▸ **GOAL OF THE EXERCISE**
Write out all of the entries below word for word.

▸ **EXCERPTED RECORDS**

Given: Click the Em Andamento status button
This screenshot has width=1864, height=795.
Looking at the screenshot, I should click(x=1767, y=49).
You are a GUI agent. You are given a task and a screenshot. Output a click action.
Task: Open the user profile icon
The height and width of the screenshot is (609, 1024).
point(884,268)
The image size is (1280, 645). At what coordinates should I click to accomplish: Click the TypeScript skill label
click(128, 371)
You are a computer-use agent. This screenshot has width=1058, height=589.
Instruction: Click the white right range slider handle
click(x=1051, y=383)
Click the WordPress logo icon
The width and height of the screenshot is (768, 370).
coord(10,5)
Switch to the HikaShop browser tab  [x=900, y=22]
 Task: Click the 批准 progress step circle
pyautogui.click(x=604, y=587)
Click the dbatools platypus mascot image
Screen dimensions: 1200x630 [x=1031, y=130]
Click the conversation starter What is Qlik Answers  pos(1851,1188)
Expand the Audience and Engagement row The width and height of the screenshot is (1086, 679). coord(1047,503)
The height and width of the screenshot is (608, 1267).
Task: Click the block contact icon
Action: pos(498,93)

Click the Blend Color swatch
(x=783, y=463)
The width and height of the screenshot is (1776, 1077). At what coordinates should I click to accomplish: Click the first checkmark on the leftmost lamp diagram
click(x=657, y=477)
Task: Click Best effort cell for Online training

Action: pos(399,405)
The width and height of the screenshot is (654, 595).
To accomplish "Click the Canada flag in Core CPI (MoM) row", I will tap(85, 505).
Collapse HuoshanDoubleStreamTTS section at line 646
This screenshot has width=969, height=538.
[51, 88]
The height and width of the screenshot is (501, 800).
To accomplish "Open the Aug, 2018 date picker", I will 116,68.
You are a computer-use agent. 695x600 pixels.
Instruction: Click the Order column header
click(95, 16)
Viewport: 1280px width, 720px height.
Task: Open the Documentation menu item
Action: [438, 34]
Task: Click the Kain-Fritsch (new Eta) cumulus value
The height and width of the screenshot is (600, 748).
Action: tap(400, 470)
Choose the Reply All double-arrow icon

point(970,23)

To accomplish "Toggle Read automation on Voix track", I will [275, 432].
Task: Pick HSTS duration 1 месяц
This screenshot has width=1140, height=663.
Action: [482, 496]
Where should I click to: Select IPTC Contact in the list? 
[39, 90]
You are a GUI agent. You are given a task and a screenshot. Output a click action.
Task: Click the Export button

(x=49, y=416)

▸ **WRITTEN REPLY**
Given: Click the Em Andamento status button
This screenshot has width=1864, height=795.
Looking at the screenshot, I should click(x=1767, y=49).
You are a GUI agent. You are given a task and a screenshot. Output a click action.
Task: Open the user profile icon
The height and width of the screenshot is (609, 1024).
point(884,268)
The image size is (1280, 645). At what coordinates should I click to accomplish: Click the TypeScript skill label
click(128, 371)
You are a computer-use agent. This screenshot has width=1058, height=589.
Instruction: Click the white right range slider handle
click(x=1051, y=383)
Click the WordPress logo icon
The width and height of the screenshot is (768, 370).
coord(10,5)
Switch to the HikaShop browser tab  [x=900, y=22]
 Task: Click the 批准 progress step circle
pyautogui.click(x=604, y=587)
Click the dbatools platypus mascot image
Screen dimensions: 1200x630 [x=1031, y=130]
Click the conversation starter What is Qlik Answers  pos(1851,1188)
Expand the Audience and Engagement row The width and height of the screenshot is (1086, 679). coord(1047,503)
The height and width of the screenshot is (608, 1267).
Task: Click the block contact icon
Action: pos(498,93)

Click the Blend Color swatch
(x=783, y=463)
The width and height of the screenshot is (1776, 1077). At what coordinates should I click to accomplish: Click the first checkmark on the leftmost lamp diagram
click(x=657, y=477)
Task: Click Best effort cell for Online training

Action: pos(399,405)
The width and height of the screenshot is (654, 595).
To accomplish "Click the Canada flag in Core CPI (MoM) row", I will tap(85, 505).
Collapse HuoshanDoubleStreamTTS section at line 646
This screenshot has width=969, height=538.
[51, 88]
The height and width of the screenshot is (501, 800).
To accomplish "Open the Aug, 2018 date picker", I will 116,68.
You are a computer-use agent. 695x600 pixels.
Instruction: Click the Order column header
click(95, 16)
Viewport: 1280px width, 720px height.
Task: Open the Documentation menu item
Action: [438, 34]
Task: Click the Kain-Fritsch (new Eta) cumulus value
The height and width of the screenshot is (600, 748).
Action: tap(400, 470)
Choose the Reply All double-arrow icon

point(970,23)

To accomplish "Toggle Read automation on Voix track", I will [275, 432].
Task: Pick HSTS duration 1 месяц
This screenshot has width=1140, height=663.
Action: [482, 496]
Where should I click to: Select IPTC Contact in the list? 
[39, 90]
You are a GUI agent. You are given a task and a screenshot. Output a click action.
Task: Click the Export button

(x=49, y=416)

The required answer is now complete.